Hmm, good point. It doesn’t have to. One question might be if we can push it to 
some maven repository, if it’s not an official release. 
But I think that should also be fine as long as we don’t push it to a 
repository that claims to contain official releases. 

Some mentor input might be helpful on this as well :)

Cheers,
Till

> On Jun 7, 2015, at 6:53 PM, Ildar Absalyamov <[email protected]> 
> wrote:
> 
> Does version bump always mean full-fledged Apache release? We need the former 
> just to resolve compile time dependencies.
> 
>> On Jun 7, 2015, at 18:49, Till Westmann <[email protected]> wrote:
>> 
>> In principle I agree with this, but creating a new release will be a little 
>> more involved that just running maven, when we do this at the ASF.
>> To publish a new release we will have to vet and vote on the release. This 
>> takes at least 72 hours  in the best case if we’re a TLP, the first release 
>> candidate is great, and have enough people to vote. While we’re still in the 
>> incubator, releasing will take a little longer as we also have to get enough 
>> votes for the release in the incubator.
>> As I proposed earlier, it would be really good to go through the full 
>> release process once, before we decide how to structure our processes and 
>> infrastructure.
>> 
>> Cheers,
>> Till
>> 
>>> On Jun 4, 2015, at 6:37 PM, Ildar Absalyamov <[email protected]> 
>>> wrote:
>>> 
>>> I am with Chris on repository separation and I think that the solution to 
>>> the issue of Hyracks commits breaking Asterix build is using release 
>>> Hyracks versions instead of snapshot ones. Yes, that will create a frequent 
>>> Hyracks releases (we will have to release it each time there is a change 
>>> which spans both Hyracks & Asterix) and we have abandoned this practice a 
>>> while ago, but it seems that’s the only way to separate projects logically.
>>> 
>>> Here are few examples to clear the picture. In all examples Hyracks version 
>>> is 4.5.6-Snapshot, Asterix version is 1.2.3-Snapshot (but it depends on 
>>> previous release version Hyracks 4.5.5):
>>> 1) The changes span both Asterix & Hyracks.
>>> First make sure that Asterix could depend on Hyracks 4.5.6-Snapshot without 
>>> API conflicts & switch Asterix dependency to 4.5.6-Snapshot.
>>> Submit Gerrit review, once it is done as a part of git-asf script commit 
>>> changes, bump Hyracks version to 4.5.6, make Asterix depend on 4.5.6 and 
>>> bump Hyracks to 4.5.7-Snapshot right after.
>>> 2) The changes are located only in Hyracks. Regular review and commit (with 
>>> snapshot version) without any version bump.
>>> 3) The changes are located only in Asterix. Regular review and commit (with 
>>> snapshot version) without any version bump.
>>> 
>>> In this scenario Hyracks commit can never make Asterix build fail (since it 
>>> depends on a stable release) and it’s the responsibility of the first 
>>> person, whose commits spans both repos to make sure that the changes in 
>>> snapshot Hyracks version are properly merged.
>>> 
>>> Regarding the Yingyi’s issue with Gerrit topics: could we modify git-gerrit 
>>> script so it would submit both Asterix & Hyracks reviews (granted that the 
>>> latter is needed), and link them together, setting the proper topic? Gerrit 
>>> seems to have API for changing that, right?

:: Required tasks ::
[1] Display every line of the records that contains the word "Where".
[2] Carry on the email thread about Hyracks and Asterix releases, starting right after its last sentence.

:: Items ::
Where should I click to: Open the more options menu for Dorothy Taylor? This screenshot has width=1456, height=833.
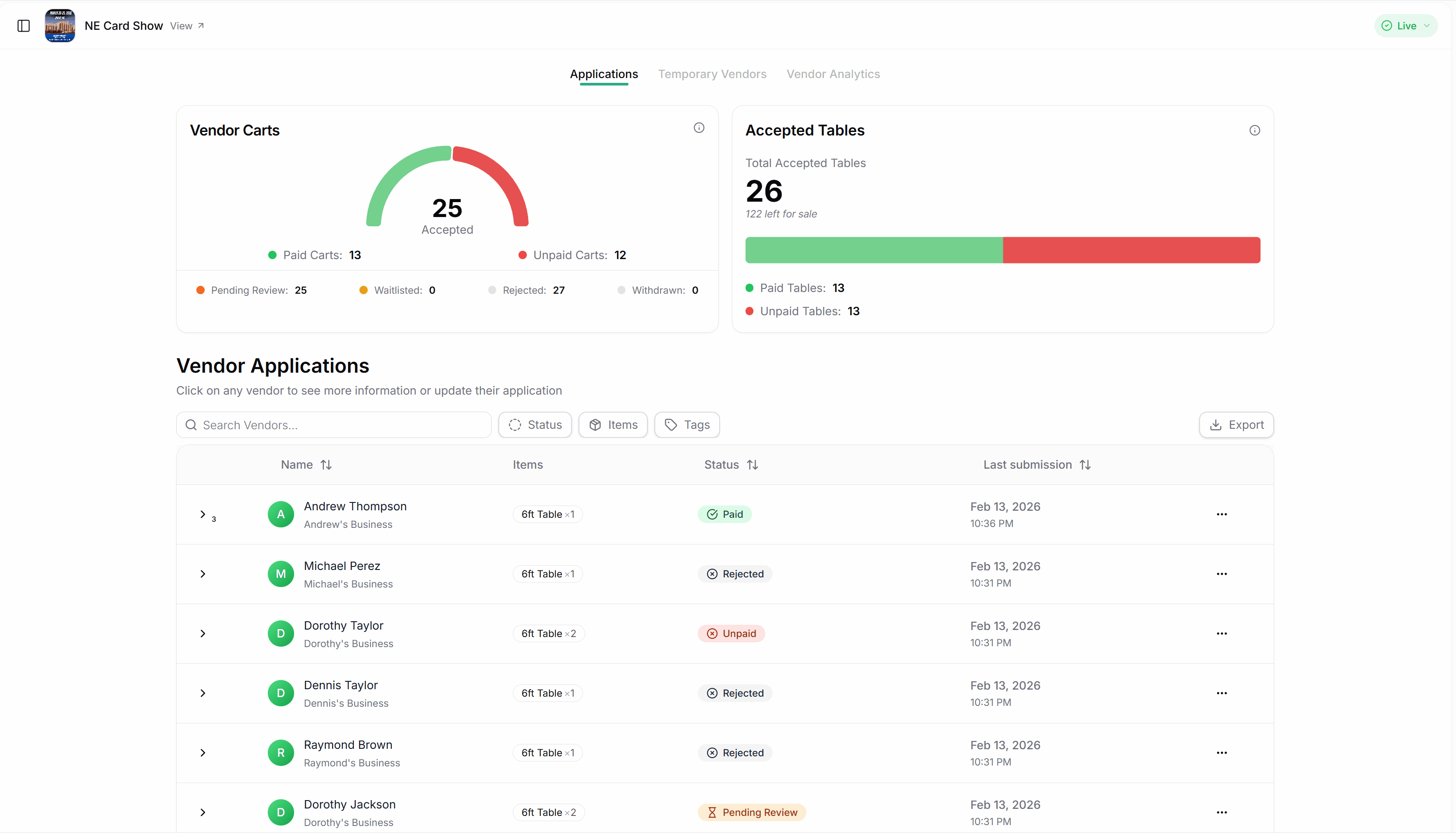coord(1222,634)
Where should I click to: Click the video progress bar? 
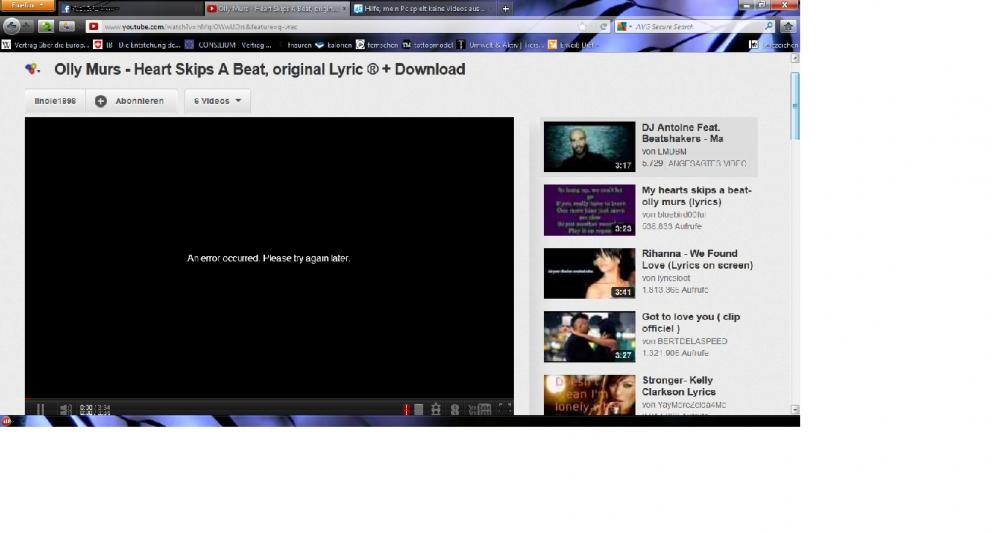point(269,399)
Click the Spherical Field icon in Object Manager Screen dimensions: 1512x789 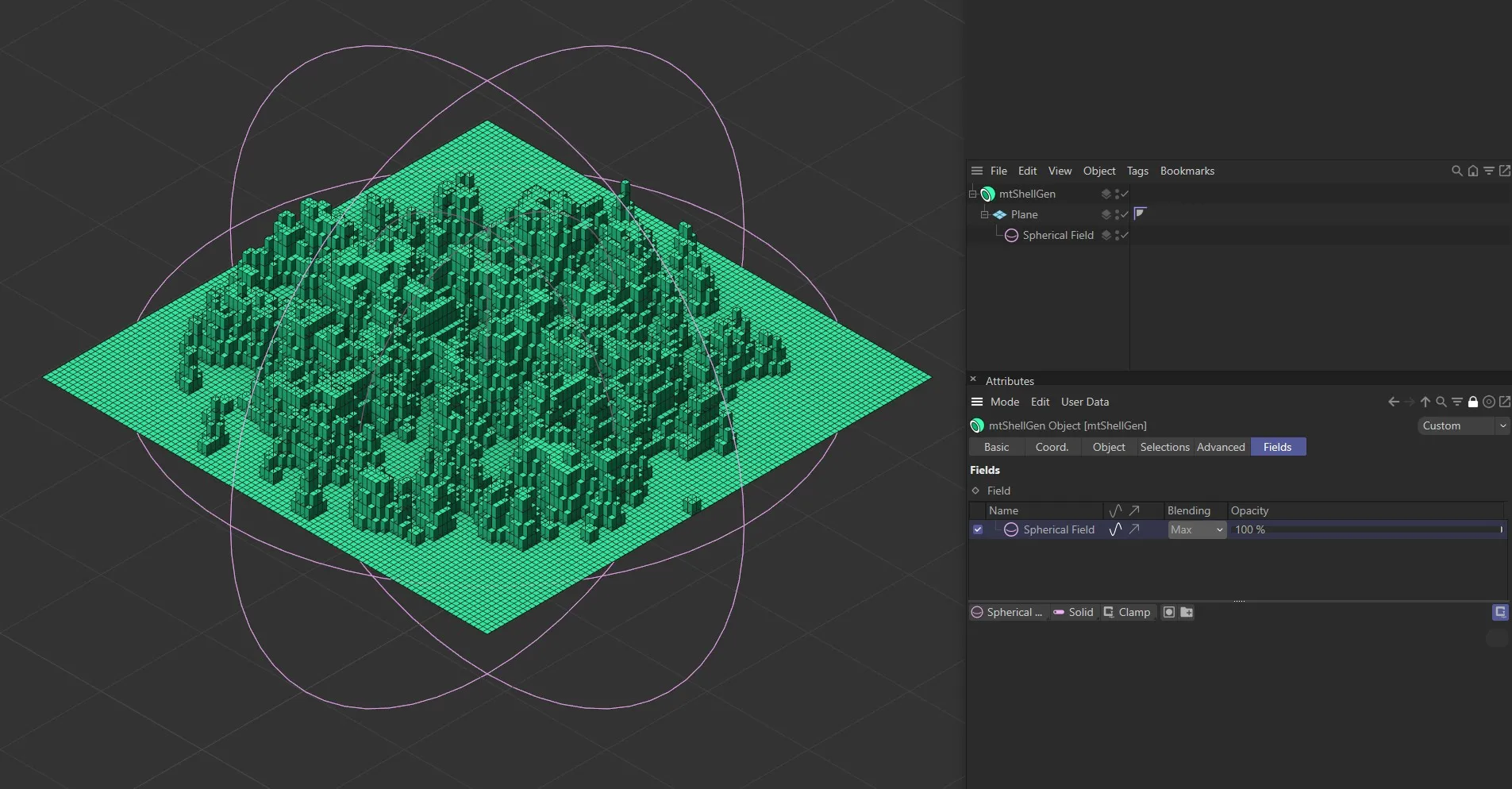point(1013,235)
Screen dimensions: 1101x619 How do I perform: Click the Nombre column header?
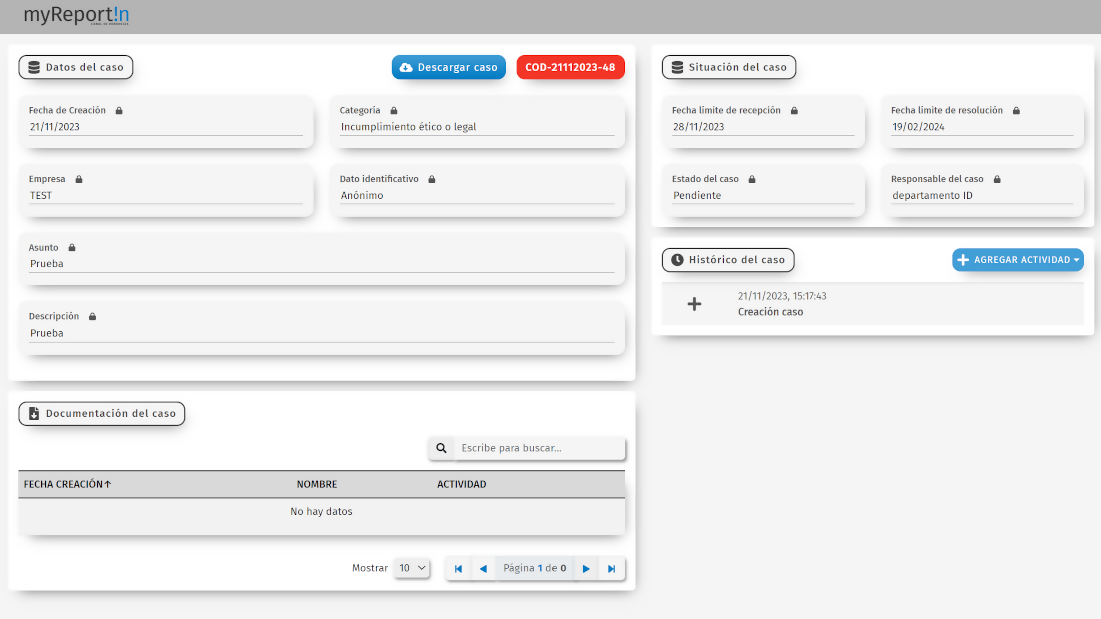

:: Per-task outputs ::
[1]
Where should I click to: Open the more options menu for Dorothy Taylor? This screenshot has width=1456, height=833.
Where should I click to: Click the video progress bar? 

[2]
>>> 
>>>> On Jun 4, 2015, at 15:45, Mike Carey <[email protected]> wrote:
>>>> 
>>>> Just a quick high-level note from our nearest equivalent of the 
>>>> pointy-haired Dilbert guy (aka me):  What would be nice is to have Hyracks 
>>>> changes kick off tests of all "supported client projects" - AsterixDB, 
>>>> VXQuery, maybe also Pregelix, IMRU, and possibly others in the future.  I 
>>>> don't think we'll ever prevent such downstream things from being broken 
>>>> unless we run their tests - so I would suggest that we need a mechanism to 
>>>> keep Hyracks changes from being permitted to happen without verifying the 
>>>> ongoing integrity of all "blessed" (priority 1) affected projects....  We 
>>>> could have an agreed upon list of such projects and tests for each....  It 
>>>> would be nice to have a "quick check" (hello world still works, basics are 
>>>> working) that was synchronously blocking of such changes, and at least a 
>>>> daily verification that all's totally well (AFAWK) for them all.
>>>> 
>>>> Not sure how this affects the still two-sided discussion...  :-)
>>>> 
>>>> Cheers,
>>>> Mike
>>>> 
>>>> 
>>>> On 6/2/15 10:00 AM, Chris Hillery wrote:
>>>>> On Mon, Jun 1, 2015 at 9:46 PM, Yingyi Bu <[email protected]> wrote:
>>>>> 
>>>>>> In my opinion,  merging the repository doesn't break the separation of
>>>>>> hyracks and asterixdb, because the dependencies are controlled by mvn pom
>>>>>> files.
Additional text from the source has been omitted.